Uma aranha executa operações semelhantes às do tecelão, e a construção das colméias pelas abelhas atinge tal perfeição que envergonha muitos arquitetos. Mas o que distingue o pior dos arquitetos da melhor das abelhas é que ele projeta mentalmente a construção antes de realizá-la.(MARX, Karl)
Quando pensamos sobre o papel do trabalho em seu aspecto individual, verificamos que ele permite ao homem expandir suas energias, desenvolver sua criatividade e realizar suas potencialidades. Pelo trabalho o homem é capaz de moldar e mudar a natureza e, ao mesmo tempo, alterar a si próprio. Ou seja, trabalhando o homem pode modificar o mundo e a si mesmo, produzir cultura e se autoproduzir.
Em seu aspecto social, isto é, como esforço conjunto dos membros de uma comunidade, o trabalho tem como objetivo último a manutenção da vida e o desenvolvimento da sociedade.
Assim, dentro dessa visão positiva e ideal, podemos concluir que o trabalho tem a função de promover a realização do indivíduo, a edificação da cultura e a solidariedade entre os homens.

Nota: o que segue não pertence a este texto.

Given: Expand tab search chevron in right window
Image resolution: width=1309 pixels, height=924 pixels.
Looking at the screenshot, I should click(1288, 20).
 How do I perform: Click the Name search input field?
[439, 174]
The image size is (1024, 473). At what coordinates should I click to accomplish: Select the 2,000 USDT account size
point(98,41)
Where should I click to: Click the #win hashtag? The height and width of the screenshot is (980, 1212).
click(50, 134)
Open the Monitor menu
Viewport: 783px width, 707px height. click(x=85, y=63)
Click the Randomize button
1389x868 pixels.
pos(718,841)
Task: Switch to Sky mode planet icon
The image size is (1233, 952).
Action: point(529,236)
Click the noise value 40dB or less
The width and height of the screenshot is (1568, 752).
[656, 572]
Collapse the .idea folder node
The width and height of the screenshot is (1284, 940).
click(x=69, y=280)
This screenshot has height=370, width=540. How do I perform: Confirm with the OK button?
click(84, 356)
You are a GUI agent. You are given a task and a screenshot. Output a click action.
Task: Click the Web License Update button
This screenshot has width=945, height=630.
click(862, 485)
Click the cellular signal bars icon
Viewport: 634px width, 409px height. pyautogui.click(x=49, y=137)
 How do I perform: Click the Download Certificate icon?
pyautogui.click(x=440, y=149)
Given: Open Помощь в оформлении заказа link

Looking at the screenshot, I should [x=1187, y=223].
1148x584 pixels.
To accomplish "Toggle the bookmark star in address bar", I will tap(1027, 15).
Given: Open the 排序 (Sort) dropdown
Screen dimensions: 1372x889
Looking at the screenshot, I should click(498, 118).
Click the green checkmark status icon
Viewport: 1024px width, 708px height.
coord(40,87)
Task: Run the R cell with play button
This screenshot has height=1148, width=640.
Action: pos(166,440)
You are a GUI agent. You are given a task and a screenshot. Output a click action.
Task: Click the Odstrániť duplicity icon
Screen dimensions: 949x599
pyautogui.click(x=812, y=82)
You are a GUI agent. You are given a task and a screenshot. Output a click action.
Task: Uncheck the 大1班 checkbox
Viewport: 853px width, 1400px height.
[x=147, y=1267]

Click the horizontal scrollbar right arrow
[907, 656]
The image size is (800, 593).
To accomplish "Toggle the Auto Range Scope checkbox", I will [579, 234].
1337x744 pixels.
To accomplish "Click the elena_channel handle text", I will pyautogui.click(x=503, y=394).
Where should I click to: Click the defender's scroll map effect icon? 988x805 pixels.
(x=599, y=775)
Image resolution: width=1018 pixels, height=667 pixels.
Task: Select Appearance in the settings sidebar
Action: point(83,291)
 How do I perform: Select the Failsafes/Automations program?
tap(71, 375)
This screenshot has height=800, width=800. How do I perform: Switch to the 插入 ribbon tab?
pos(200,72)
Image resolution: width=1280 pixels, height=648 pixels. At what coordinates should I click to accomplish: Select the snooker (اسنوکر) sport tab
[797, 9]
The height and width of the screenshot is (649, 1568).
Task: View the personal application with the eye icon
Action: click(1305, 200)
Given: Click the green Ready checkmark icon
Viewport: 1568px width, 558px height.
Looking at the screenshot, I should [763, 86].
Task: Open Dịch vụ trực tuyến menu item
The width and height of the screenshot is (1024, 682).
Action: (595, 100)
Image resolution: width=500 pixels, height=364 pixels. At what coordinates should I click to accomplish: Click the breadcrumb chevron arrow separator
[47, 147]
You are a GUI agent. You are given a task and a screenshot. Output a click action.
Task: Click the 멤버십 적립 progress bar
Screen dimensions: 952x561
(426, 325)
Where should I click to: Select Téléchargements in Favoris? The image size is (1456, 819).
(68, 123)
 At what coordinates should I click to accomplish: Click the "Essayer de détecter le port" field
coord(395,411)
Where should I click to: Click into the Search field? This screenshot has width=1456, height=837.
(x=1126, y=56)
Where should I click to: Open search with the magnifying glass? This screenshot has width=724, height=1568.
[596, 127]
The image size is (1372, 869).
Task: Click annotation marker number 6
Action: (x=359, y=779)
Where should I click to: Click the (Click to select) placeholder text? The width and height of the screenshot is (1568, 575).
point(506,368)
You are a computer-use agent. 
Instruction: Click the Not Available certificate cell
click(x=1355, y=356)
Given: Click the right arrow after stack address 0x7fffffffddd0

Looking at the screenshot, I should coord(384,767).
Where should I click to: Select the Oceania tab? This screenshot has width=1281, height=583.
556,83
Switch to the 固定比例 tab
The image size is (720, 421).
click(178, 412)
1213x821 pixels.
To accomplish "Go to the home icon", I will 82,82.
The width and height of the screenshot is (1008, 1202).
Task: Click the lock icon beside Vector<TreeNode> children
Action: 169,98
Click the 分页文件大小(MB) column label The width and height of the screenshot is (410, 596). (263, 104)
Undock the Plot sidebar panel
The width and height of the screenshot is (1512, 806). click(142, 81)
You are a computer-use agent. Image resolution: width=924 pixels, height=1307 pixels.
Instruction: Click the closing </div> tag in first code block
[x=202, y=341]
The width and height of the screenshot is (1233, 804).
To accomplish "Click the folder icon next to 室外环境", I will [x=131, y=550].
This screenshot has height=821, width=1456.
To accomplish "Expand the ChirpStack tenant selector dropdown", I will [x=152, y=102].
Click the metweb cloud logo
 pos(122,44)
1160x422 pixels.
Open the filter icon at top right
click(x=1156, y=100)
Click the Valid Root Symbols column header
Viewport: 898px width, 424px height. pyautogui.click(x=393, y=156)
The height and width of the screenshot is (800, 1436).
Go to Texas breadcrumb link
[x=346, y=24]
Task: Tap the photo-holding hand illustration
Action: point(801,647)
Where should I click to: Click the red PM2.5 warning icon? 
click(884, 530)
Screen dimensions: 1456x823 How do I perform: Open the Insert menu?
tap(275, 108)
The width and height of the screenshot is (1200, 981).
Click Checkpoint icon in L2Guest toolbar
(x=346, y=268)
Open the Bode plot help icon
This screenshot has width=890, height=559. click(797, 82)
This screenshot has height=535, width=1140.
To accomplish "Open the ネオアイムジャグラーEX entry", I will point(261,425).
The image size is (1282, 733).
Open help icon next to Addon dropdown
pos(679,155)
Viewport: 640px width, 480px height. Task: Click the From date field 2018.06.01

Ocorre que, de categoria central da existência humana, o trabalho estaria perdendo seu poder irradiador de vida. Como isto aconteceu?
Ao longo da história, com o aparecimento da dominação de uma classe social sobre a outra, o trabalho foi desvirtuado de sua função positiva. Em vez de servir ao progresso de todos passou a ser utilizado para o enriquecimento de alguns. De ato de criação virou rotina de reprodução. De recompensa pela liberdade se transformou em castigo. Enfim, em vez de ato de realização, foi transformado em instrumento de alienação.
É interessante ressaltar que, Etimologicamente, o termo trabalho vem do latim tripalium, um instrumento de tortura feito de três paus. Na verdade, não há exagero em afirmar que, mesmo nos dias de hoje, o trabalho ainda é utilizado como instrumento de torturar e triturar o trabalhador.